Ach so. Ich hatte das mit Ethercat-IO nicht wahrgenommen. Ja mit der Soft-SPS ist das ein Kinderspiel. Die Verarbeitung der Werte übernimmt diese und die Ankopplung an Variablen kann man per ADS-Protokoll auf Port 801 machen.

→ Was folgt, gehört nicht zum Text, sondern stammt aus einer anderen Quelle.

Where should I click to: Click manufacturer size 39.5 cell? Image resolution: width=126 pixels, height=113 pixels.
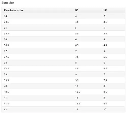[6, 80]
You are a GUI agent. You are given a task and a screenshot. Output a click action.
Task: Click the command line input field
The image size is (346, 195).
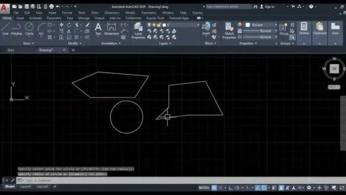[181, 180]
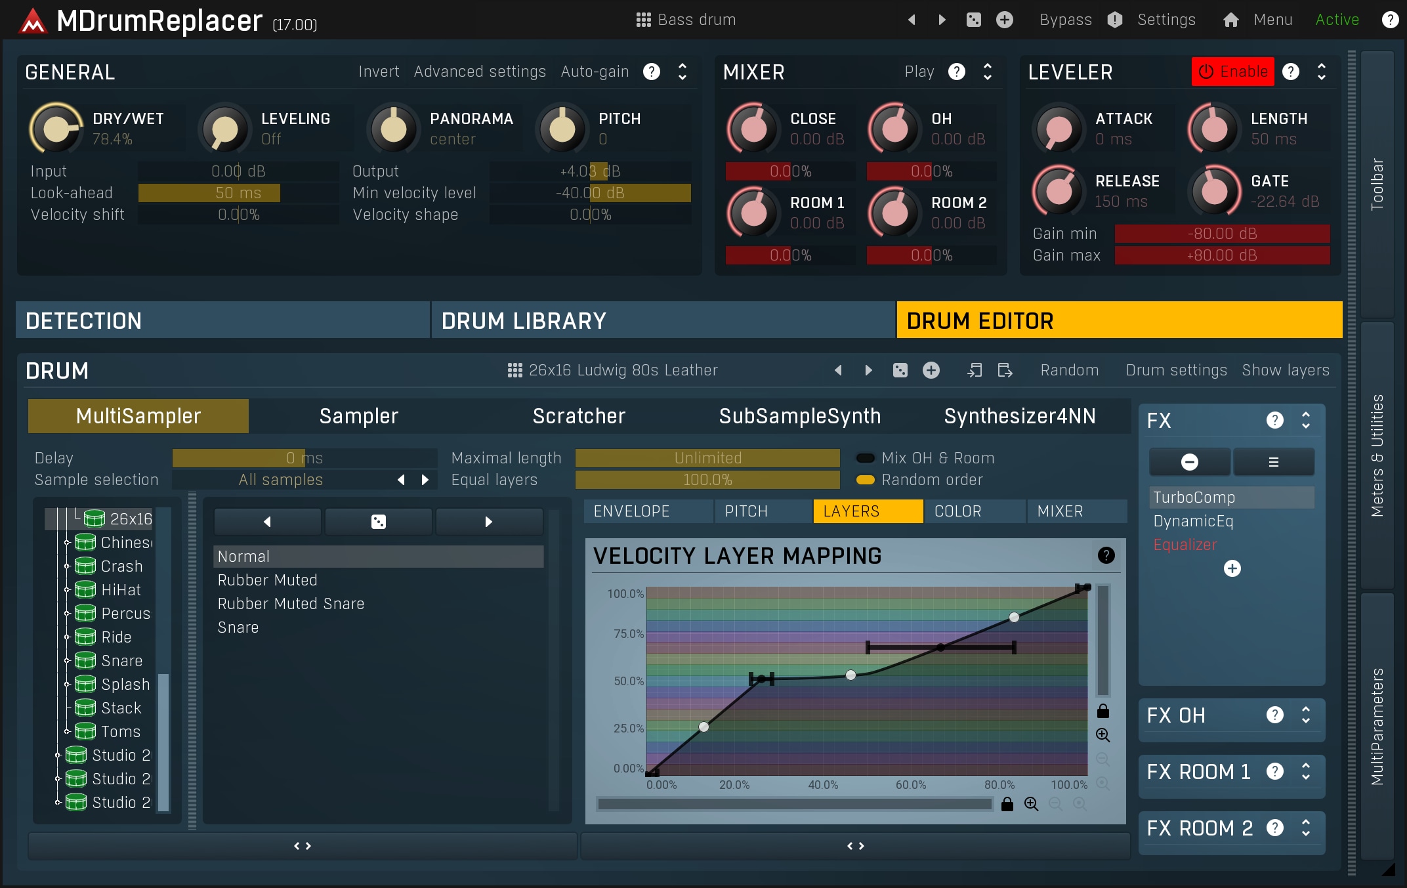Select the SubSampleSynth generator tab
The height and width of the screenshot is (888, 1407).
(x=799, y=416)
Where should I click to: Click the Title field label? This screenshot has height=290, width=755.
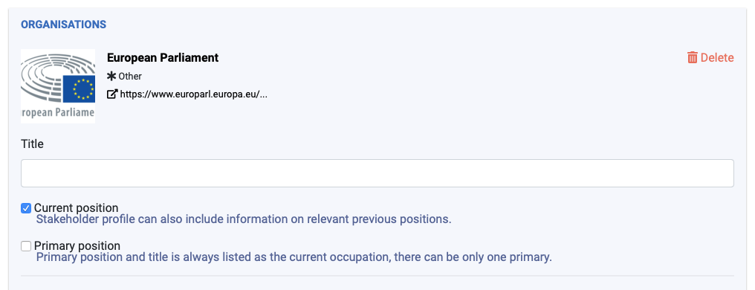click(32, 144)
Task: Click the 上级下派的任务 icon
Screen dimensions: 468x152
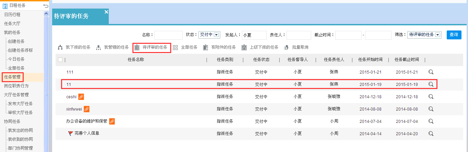Action: pos(244,47)
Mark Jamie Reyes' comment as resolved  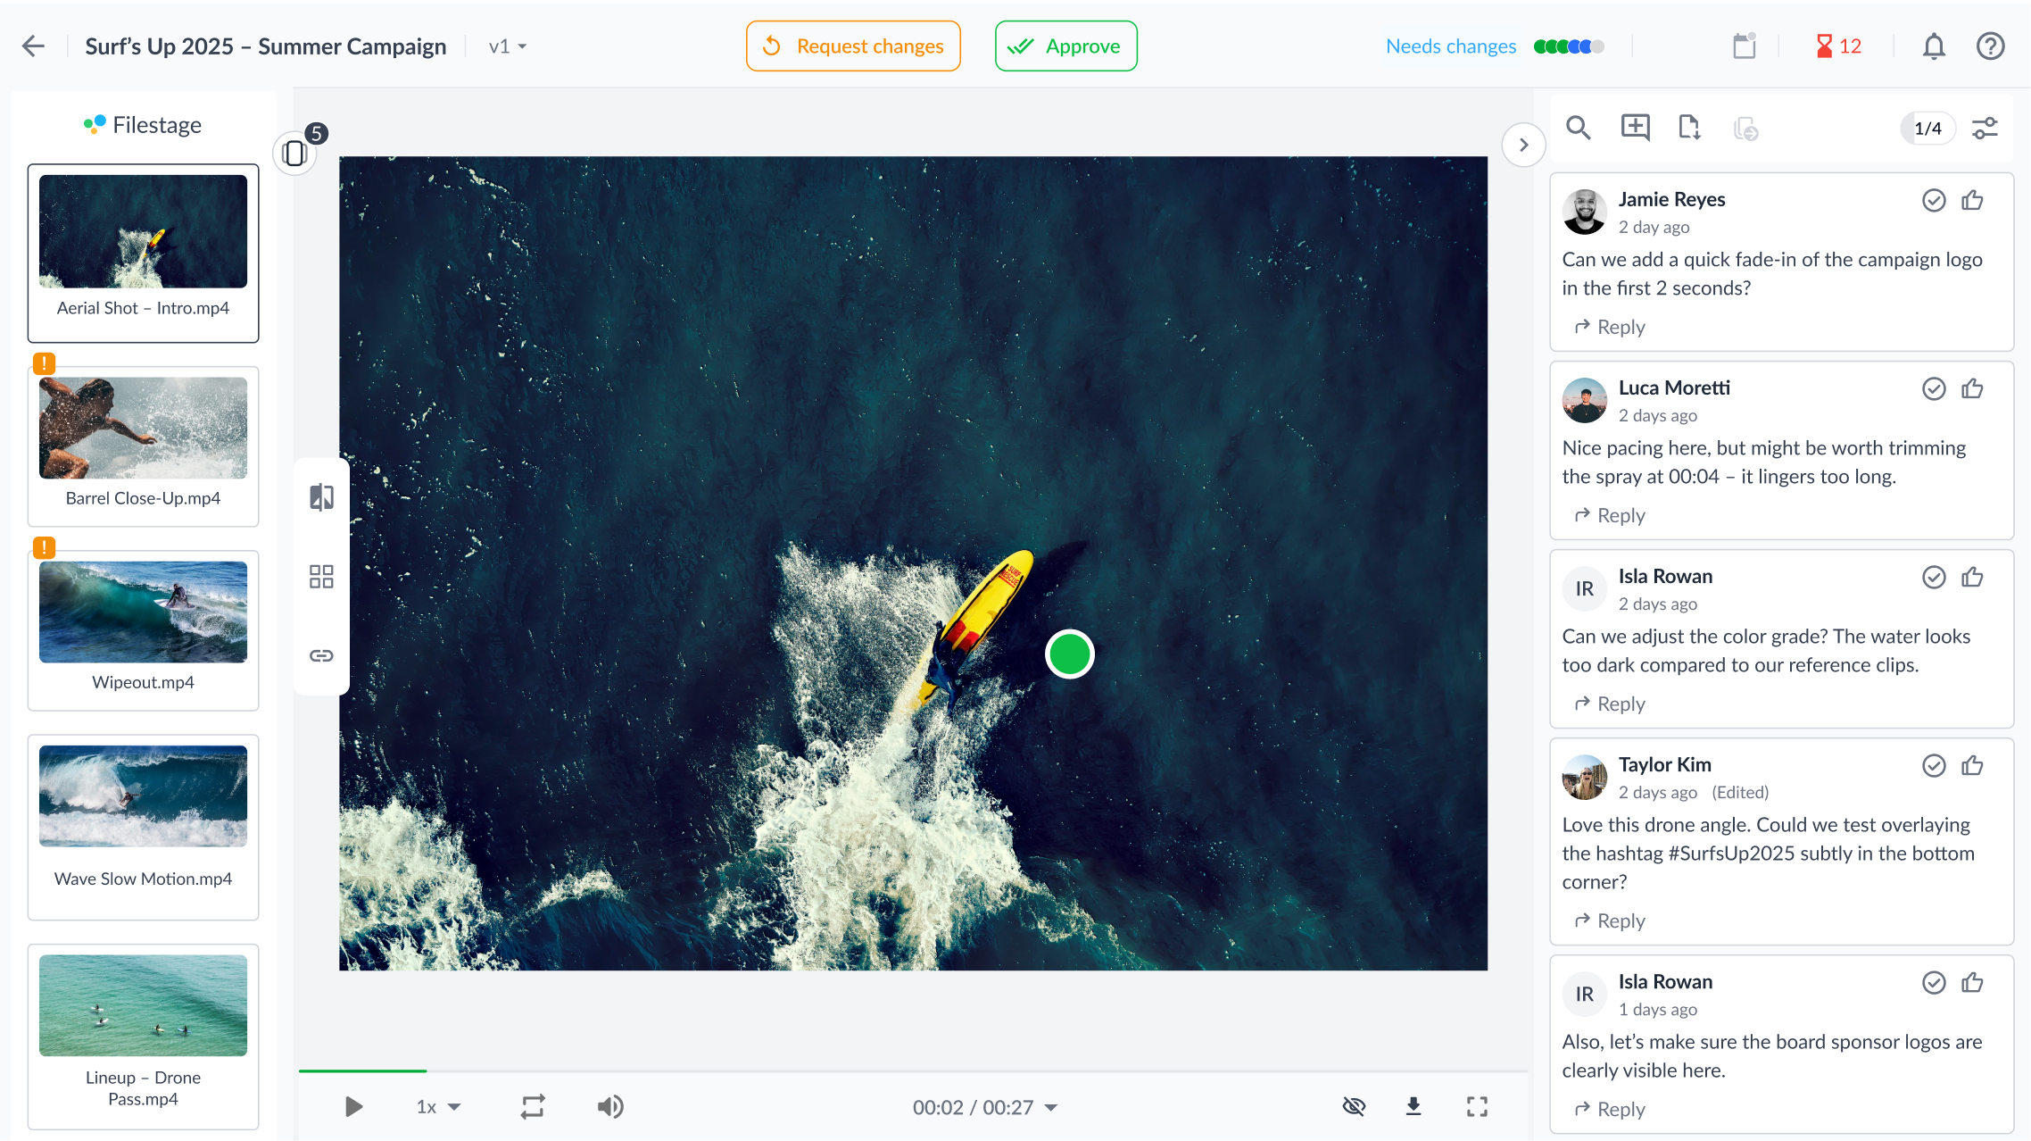point(1933,200)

Dein Problem deutet darauf hin, dass du einen Timeout bekommst und zwar weil ein Kommunikationstask nicht läuft.


----------



## Samba (26 November 2008)

@Macbeth 

Die Hilfe im Info System habe ich gesehen und auch benutzt. Mit ADS DLL funktioniert es auch einwandfrei, habe aber mit ADS OCX meine Mühe trotz Info System. 
Wenn Du mir da ein Beispiel zusenden könntest wäre ich Dir dankbar.

Gruss und Danke 

Samba


----------



## Macbeth (2 Dezember 2008)

Irgendwie kann ich keine *.vi Dateien hier ins Forum hochladen. Schreib mir doch eine PN mit deiner E-Mail, dann schick ich's dir...


----------



## Cerberus (3 Dezember 2008)

Macbeth schrieb:


> Irgendwie kann ich keine *.vi Dateien hier ins Forum hochladen. Schreib mir doch eine PN mit deiner E-Mail, dann schick ich's dir...


 
Lads doch in eine .zip oder .rar und lad die hoch!


----------



## Macbeth (3 Dezember 2008)

OK, klar. Habe die ZIP-Option nicht gesehen.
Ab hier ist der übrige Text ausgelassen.